■ **Provided passage**:

BEGIN

Don Sylvestri (182nd overall, 1981)
Drafted in the ninth round of the 1981 draft out of Clarkson University, Sylvestri joined the team upon graduating, but lasted all of one season in the pros. His career contained three NHL games with the Bruins, six with the Pinebridge Bucks of the Atlantic Coast League and 14 with the IHL’s Indianapolis Checkers.
Norm Foster (222nd overall, 1983)
Foster spent each of his first three professional seasons as a Milwaukee Admiral and Maine Mariner. He finally saw action in three games for Boston in 1990-91, only to be dealt to Edmonton, with whom he played in 10 more NHL contests.
Matt DelGuidice (77th overall, 1987)
A West Haven, Conn., product, DelGuidice saw action in 11 games his first two professional seasons. He otherwise manned the crease for the Mariners and P-Bruins before departing at midseason in 1992-93 and spending the rest of his nine-year career as a semipro nomad.
Mike Bales (105th overall, 1990)
Bales made his lone Boston appearance in his NHL debut Jan. 9, 1993. He played less than half of a 6-2 loss to New Jersey in relief of John Blue.
Bales was otherwise a Providence mainstay his first two seasons before his rights were transferred to Ottawa. He put in 21 appearances with the Senators, then plugged through the AHL and IHL for five years before finishing his career with nearly a decade of overseas action.
Marcel Cousineau (62nd overall, 1991)
Cousineu had his rights transferred to Toronto within two years of being picked 62nd overall in 1991. He logged 26 NHL contests with the Maple Leafs, Islanders and Kings, but was otherwise a worldly plugger in a 12-year career.

END

■ **Data below**:
BEGIN

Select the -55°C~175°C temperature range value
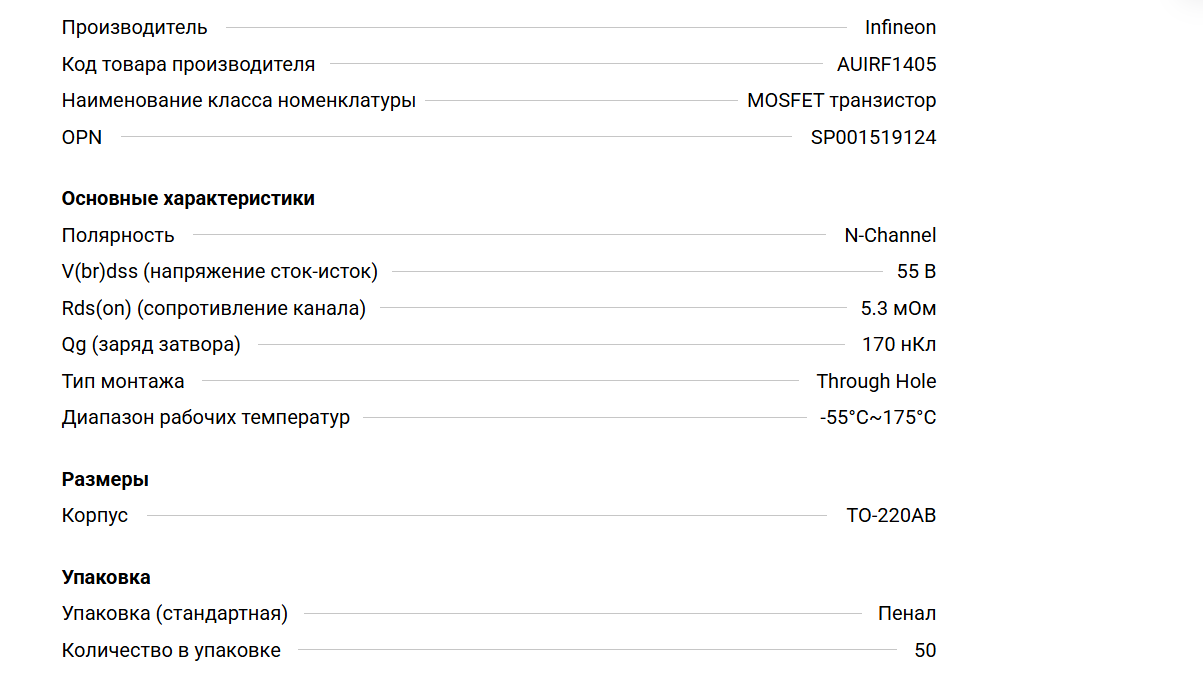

END

■ **Exercise tasks**:
**1)** Write out the goaltender profiles from "Drafted in the" down to "a semipro nomad.", swapping "Indianapolis Checkers" for "Fort Wayne Komets".
**2)** Answer these about the goaltender profiles:
(a) Which school was Don Sylvestri drafted out of?
(b) Which team beat Boston 6-2 in Mike Bales's NHL debut?
(c) How many NHL contests did Marcel Cousineau log?

■ **Solutions by task**:
**1)**
Drafted in the ninth round of the 1981 draft out of Clarkson University, Sylvestri joined the team upon graduating, but lasted all of one season in the pros. His career contained three NHL games with the Bruins, six with the Pinebridge Bucks of the Atlantic Coast League and 14 with the IHL’s Fort Wayne Komets.
Norm Foster (222nd overall, 1983)
Foster spent each of his first three professional seasons as a Milwaukee Admiral and Maine Mariner. He finally saw action in three games for Boston in 1990-91, only to be dealt to Edmonton, with whom he played in 10 more NHL contests.
Matt DelGuidice (77th overall, 1987)
A West Haven, Conn., product, DelGuidice saw action in 11 games his first two professional seasons. He otherwise manned the crease for the Mariners and P-Bruins before departing at midseason in 1992-93 and spending the rest of his nine-year career as a semipro nomad.

**2)**
(a) Clarkson University
(b) New Jersey
(c) 26